▶ _TEXTO_:
○ ○ ○ ○ ○

Por Hildeberto Barbosa Filho
Independentemente da temática, creio que a formulação da linguagem poética contém alguma intensidade erótica. As palavras, no poema, encontram-se numa equação de requisitos relacionais que permitem o toque, o cheiro, o gosto, o sabor, o ritmo e a visualidade, numa espécie de cópula sintática e semântica identificada, sobretudo, com as fantasias de Eros.
A energia lúdica que promove seus movimentos pelas zonas erógenas do texto poético, acariciando a fisicalidade dos verbos e substantivos, mesmo que fale de Deus, da morte, do tempo e da natureza, por exemplo, fala – quer me parecer – através de uma regência expressiva que convoca o erotismo para o miolo da linguagem. Admito, portanto, e sem reservas, o postulado de Octavio Paz, quando, em certa passagem de “A dupla chama: amor e erotismo”, assinala: “A relação entre poesia e erotismo é tal que se pode dizer, sem afetação, que o primeiro é uma poética corporal e a segunda é uma erótica verbal”.

○ ○ ○ ○ ○

▶ _TAREFAS_:
1) Responda com base no texto sobre poesia e erotismo:
(a) Que obra de Octavio Paz é citada?
(b) Que assuntos são dados como exemplo daquilo de que o poema pode falar?
(c) Que tipo de cópula o texto menciona?
2) Reproduza sem alterações o trecho do texto sobre poesia e erotismo que se inicia com as palavras "Por Hildeberto Barbosa" e termina com "fantasias de Eros.".
3) Retome o texto sobre poesia e erotismo a partir do ponto em que ele para.
As linhas a seguir vêm de uma fonte diferente da do texto.

○ ○ ○ ○ ○

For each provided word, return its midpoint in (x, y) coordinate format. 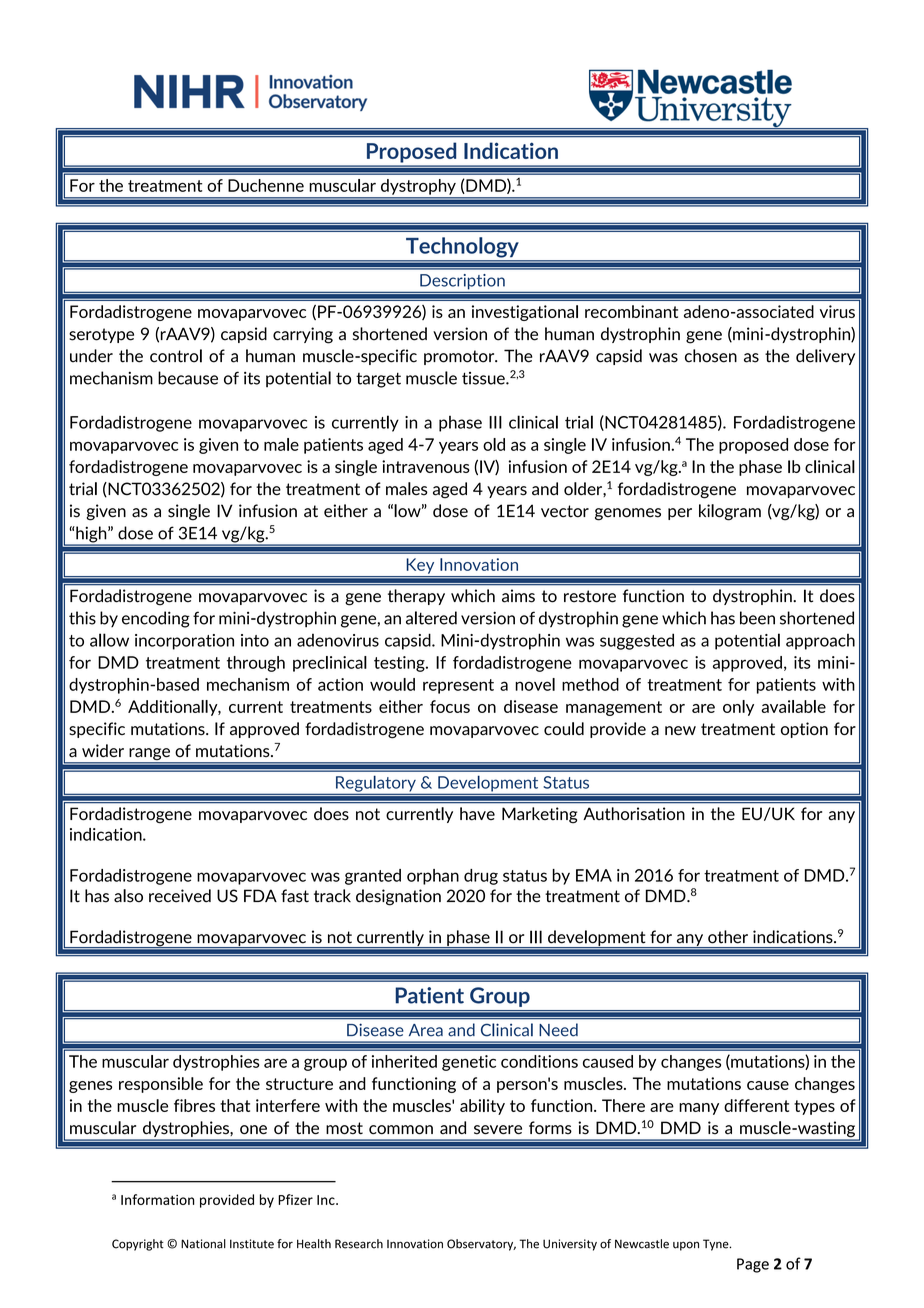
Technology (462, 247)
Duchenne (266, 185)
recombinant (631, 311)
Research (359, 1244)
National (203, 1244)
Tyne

○ ○ ○ ○ ○

▶ _RESPOSTAS_:
1)
(a) "A dupla chama: amor e erotismo".
(b) Deus, a morte, o tempo e a natureza.
(c) Uma cópula sintática e semântica.

2)
Por Hildeberto Barbosa Filho
Independentemente da temática, creio que a formulação da linguagem poética contém alguma intensidade erótica. As palavras, no poema, encontram-se numa equação de requisitos relacionais que permitem o toque, o cheiro, o gosto, o sabor, o ritmo e a visualidade, numa espécie de cópula sintática e semântica identificada, sobretudo, com as fantasias de Eros.

3)
Pois bem: é a essa “erótica verbal” e a essa “poética corporal” que pretendo me referir, lendo e relendo os poemas de Linaldo Guedes, reunidos no livro “Tara e outros otimismos” (São Paulo: Patuá, 2016).
O poeta nunca foi indiferente às solicitações do lirismo erótico. Diria mesmo que esta vertente abre uma porta de entrada para o seu território poético. Tanto em “Os zumbis também escutam blues e outros poemas (1998), quanto em “Intervalo lírico” (2005) e em “Metáforas para um duelo no Sertão” (2012), vejo, aqui e ali, investimentos verbais matizados pelo apelo sensual e pela experiência erótica que, se já preexistem no corpo dos vocábulos presididos pela poeticidade em si, intensificam-se, no entanto, pela escolha e adesão temáticas.
“Tara e outros otimismos” vem consolidar – parece-me -, e em arranjos expressionais mais refinados, as perspectivas abertas por esses primeiros sinais. Seu âmbito de atuação parte, a princípio, da materialidade física do corpo, com suas complexas redes de desejo e necessidades, da sexualidade natural e instintiva, com seus imperativos fisiológicos, para culminar na sagração da plenitude erótica, absorvida humanamente pela imaginação lírica e recamada pelos tecidos da emoção estética.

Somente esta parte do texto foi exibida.